In the video he compares experiencing the same overwhelming feeling for both the Sydney Opera House and the Miyajima Itsukushima Shrine from his childhood: “If I were to choose two places, it would be this old and this modern one.” Sambuichi further recounts his stay at Utzon’s house in Mallorca, Can Lis, where he was fortunate to stay for three nights and experience the full moon.

Louis Becker

Louis Becker was first introduced to Jørn Utzon when he was working for an electrician as a youth. He was lucky enough to be working on Utzon and his wife’s home and instantly noticed that the house was special. From then on and during his architecture career, Becker has admired Utzon’s mystical qualities as the buildings he produces appear effortless.

Becker talks about the private process Utzon went through with each project that led him to appear uncompromising and perhaps distant, although as he explains: “but we don’t know, because if you’re a mystic, we wouldn’t know if there are compromises in what’s produced. I think sometimes we assign things to Utzon, which aren’t there.”

Juhani Pallasmaa

Juhani Pallasmaa has been following Jørn Utzon’s work ever since he first won the Sydney Opera House in 1957. Comparing his architecture to that of the present which he describes as “visual one-liners,” Pallasmaa feels Utzon’s work echoes history and has developed a depth that only a few other architects, such as Aalto, have achieved. Behind him, Utzon has left a legacy that puts the importance back onto tradition and a cultural continuum.

Jan Gehl

Jan Gehl met Jørn Utzon only indirectly in the 1950s when he was still attending architecture school, but the impression he left was far from meagre. Later on in his life, Gehl had the opportunity to work closely with Sydney town planning where he experienced the strong Danish heritage Utzon had left behind in the city and always found himself moved by the Sydney Opera House: “I’ve particularly taken pleasure in that Opera House and in seeing how now, 60 years later, it’s still so beautiful. It’s a building that’s patinated in a wonderful way. Every time it rains, it’s cleaned and shines anew.”

Lene Tranberg

Lene Tranberg believes that Jørn Utzon has had an impact on her entire generation. After studying his contemporaries, she explains that she always finds herself coming back to him for his fundamental and interesting approach to architecture: “he understands how to work with metaphors so that each building is embedded with fantastic narratives,” she says.

Tranberg talks not only about Utzon’s magnificent Sydney Opera House but his lesser known, and equally intriguing, Can Lis in Mallorca that she recently visited. At the house, she ended up laying on the floor to discover the building from a completely different aspect as she explains that “it’s never the same thing that catches your eye,” following that “he totally disregarded the architectural norms. He just did what he thought was right, and it’s so convincing.”

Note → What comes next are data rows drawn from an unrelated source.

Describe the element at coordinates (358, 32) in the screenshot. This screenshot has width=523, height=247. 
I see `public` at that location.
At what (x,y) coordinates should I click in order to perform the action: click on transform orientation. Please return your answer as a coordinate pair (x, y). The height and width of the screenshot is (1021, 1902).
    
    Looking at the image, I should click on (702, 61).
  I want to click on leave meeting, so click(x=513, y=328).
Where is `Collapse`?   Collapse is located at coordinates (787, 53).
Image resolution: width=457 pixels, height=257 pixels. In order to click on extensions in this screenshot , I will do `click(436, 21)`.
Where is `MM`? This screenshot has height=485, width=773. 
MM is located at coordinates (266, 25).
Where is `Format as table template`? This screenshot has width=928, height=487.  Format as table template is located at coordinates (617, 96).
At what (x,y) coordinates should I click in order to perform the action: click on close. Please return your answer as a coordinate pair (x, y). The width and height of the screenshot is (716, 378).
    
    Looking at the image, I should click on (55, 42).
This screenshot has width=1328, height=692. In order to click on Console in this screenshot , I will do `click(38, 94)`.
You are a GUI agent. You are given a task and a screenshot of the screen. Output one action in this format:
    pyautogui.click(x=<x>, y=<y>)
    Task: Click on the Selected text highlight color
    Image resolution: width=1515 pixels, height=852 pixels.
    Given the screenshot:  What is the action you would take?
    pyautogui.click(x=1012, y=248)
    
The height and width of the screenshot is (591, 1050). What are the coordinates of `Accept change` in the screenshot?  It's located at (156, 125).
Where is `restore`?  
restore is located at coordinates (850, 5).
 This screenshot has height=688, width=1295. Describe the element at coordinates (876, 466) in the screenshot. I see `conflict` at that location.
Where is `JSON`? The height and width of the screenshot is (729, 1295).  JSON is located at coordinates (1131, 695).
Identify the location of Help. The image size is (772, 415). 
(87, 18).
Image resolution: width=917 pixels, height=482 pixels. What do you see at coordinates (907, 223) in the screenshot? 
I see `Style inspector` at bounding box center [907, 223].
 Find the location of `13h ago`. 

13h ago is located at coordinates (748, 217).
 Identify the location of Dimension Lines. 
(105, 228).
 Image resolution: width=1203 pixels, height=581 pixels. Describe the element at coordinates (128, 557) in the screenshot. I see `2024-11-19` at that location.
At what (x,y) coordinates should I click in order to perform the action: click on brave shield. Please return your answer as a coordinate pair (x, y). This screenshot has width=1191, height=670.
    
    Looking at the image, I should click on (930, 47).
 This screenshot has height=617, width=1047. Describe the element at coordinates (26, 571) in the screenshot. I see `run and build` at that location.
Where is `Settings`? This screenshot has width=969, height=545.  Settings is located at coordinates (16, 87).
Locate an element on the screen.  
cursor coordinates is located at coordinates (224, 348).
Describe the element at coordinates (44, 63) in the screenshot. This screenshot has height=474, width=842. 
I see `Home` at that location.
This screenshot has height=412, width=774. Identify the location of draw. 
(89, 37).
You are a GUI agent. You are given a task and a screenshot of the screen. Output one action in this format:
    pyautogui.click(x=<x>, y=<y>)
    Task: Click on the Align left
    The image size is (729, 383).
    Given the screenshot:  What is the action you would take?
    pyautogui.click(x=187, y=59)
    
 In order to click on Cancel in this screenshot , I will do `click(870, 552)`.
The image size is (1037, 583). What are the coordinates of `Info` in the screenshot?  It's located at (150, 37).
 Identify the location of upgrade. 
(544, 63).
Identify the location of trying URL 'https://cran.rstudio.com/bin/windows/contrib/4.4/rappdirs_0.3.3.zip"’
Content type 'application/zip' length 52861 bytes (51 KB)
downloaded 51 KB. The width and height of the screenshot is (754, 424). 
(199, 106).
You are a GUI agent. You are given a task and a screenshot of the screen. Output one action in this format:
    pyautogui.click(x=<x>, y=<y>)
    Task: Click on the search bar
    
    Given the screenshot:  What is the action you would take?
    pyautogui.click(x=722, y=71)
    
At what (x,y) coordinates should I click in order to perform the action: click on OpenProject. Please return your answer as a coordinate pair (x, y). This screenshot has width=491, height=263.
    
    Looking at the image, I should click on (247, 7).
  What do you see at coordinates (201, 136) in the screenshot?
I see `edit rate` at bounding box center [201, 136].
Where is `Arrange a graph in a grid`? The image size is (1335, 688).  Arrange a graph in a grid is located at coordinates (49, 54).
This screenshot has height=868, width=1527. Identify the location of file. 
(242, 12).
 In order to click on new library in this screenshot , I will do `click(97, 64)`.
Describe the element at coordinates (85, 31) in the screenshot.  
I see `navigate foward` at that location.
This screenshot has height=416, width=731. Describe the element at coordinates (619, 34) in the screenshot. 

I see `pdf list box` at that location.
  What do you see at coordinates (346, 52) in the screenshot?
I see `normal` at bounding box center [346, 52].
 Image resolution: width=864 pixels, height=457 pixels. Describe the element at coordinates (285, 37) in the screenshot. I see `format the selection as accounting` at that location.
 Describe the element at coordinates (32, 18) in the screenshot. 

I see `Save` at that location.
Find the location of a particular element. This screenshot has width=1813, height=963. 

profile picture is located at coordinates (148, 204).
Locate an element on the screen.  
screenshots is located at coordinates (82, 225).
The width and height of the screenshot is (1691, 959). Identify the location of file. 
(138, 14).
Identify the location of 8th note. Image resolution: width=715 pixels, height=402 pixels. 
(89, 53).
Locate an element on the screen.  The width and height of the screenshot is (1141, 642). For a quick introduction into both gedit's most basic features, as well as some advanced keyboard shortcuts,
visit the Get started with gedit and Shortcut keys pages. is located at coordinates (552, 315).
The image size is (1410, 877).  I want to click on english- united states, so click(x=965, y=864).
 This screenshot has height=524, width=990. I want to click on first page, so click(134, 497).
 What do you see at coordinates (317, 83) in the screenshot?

Johansen Skovsted Arkitekter

The Danish architect duo of Soren Johansen and Sebastian Skovsted study the places Jørn Utzon traveled around the world in search of architecture that shared Utzon’s existential desire to explore our position in the universe: “it’s admirable that it’s not just about the location in relation to its surroundings, but also the location in a larger context. We’re on Earth underneath the sun, the moon and the stars.”

Necessity and survival were also a common theme the pair found, as he visited vernacular structures that hadn’t required an architect after being developed over hundreds of years such as mill wheel or the Bedouin way of camping. Through this, Johansen and Skovsted explain that Utzon viewed architecture on a broader scale across many civilizations rather than taking the naïve Eurocentric view.